An exact copy of every entry is needed here; the images stay out.
*** Dataset content Section Begins ***
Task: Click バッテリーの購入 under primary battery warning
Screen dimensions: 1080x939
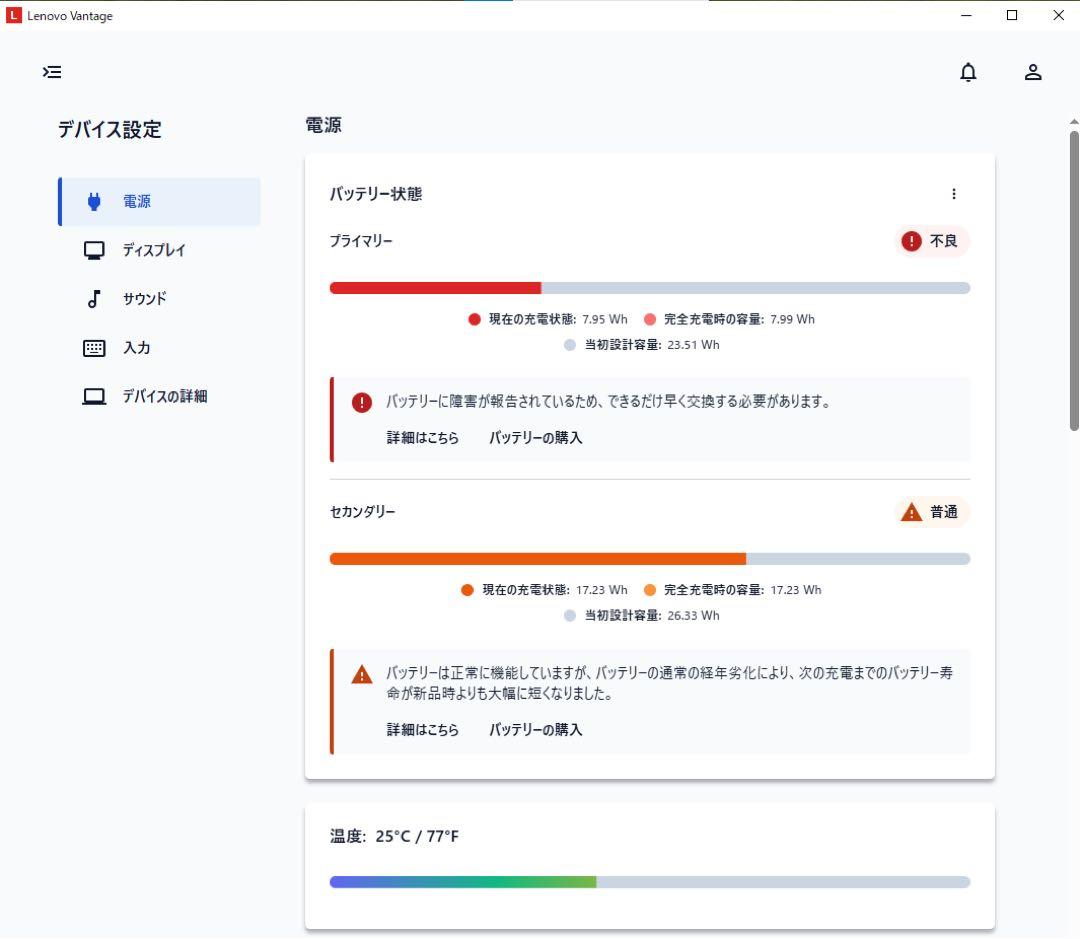Action: [x=535, y=438]
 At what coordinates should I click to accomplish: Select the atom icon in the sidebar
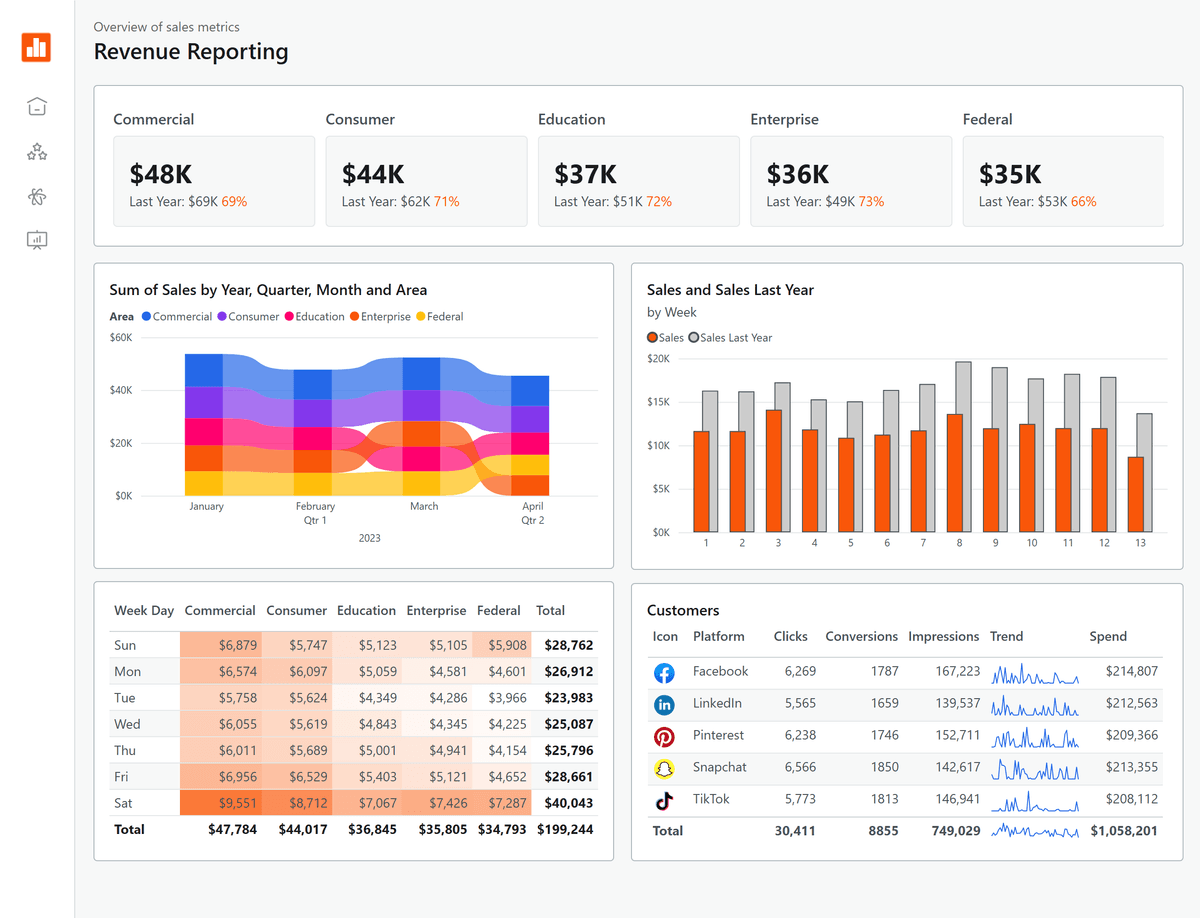pos(37,196)
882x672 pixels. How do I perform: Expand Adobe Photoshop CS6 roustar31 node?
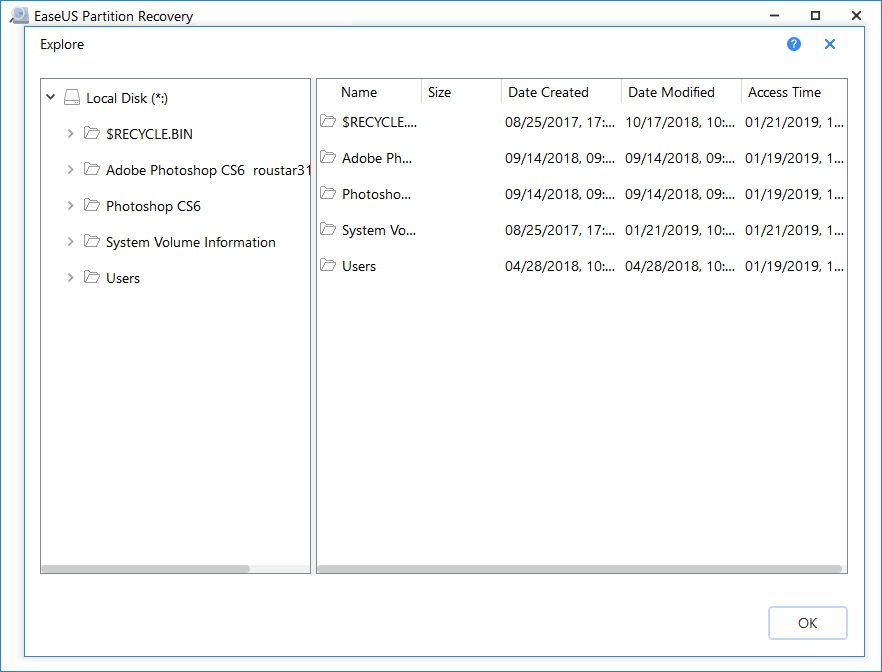click(x=69, y=169)
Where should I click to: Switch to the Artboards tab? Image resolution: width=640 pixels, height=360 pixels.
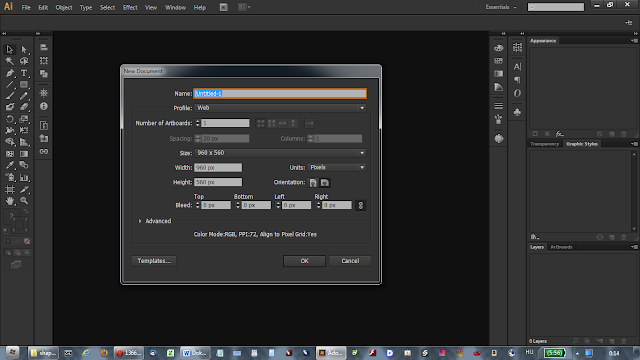click(x=561, y=247)
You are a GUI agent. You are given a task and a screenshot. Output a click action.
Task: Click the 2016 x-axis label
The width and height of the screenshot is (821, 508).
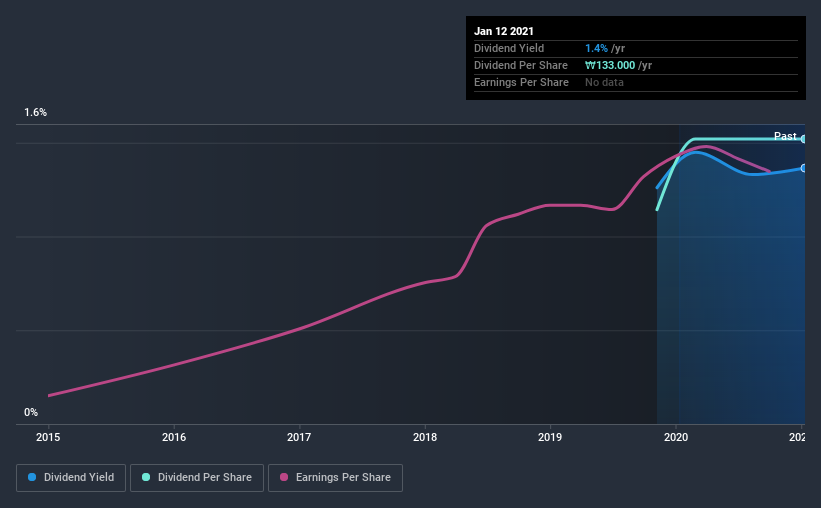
*** Dataset content Section Ends ***
- _Task solution_:
Task: Click バッテリーの購入 under primary battery warning
Screen dimensions: 1080x939
Action: [x=535, y=438]
 At what coordinates should I click to accomplish: Select the atom icon in the sidebar
pos(37,196)
882x672 pixels. How do I perform: Expand Adobe Photoshop CS6 roustar31 node?
click(x=69, y=169)
Where should I click to: Switch to the Artboards tab? Image resolution: width=640 pixels, height=360 pixels.
click(x=561, y=247)
You are a GUI agent. You are given a task and a screenshot. Output a click action.
Task: Click the 2016 x-axis label
The width and height of the screenshot is (821, 508).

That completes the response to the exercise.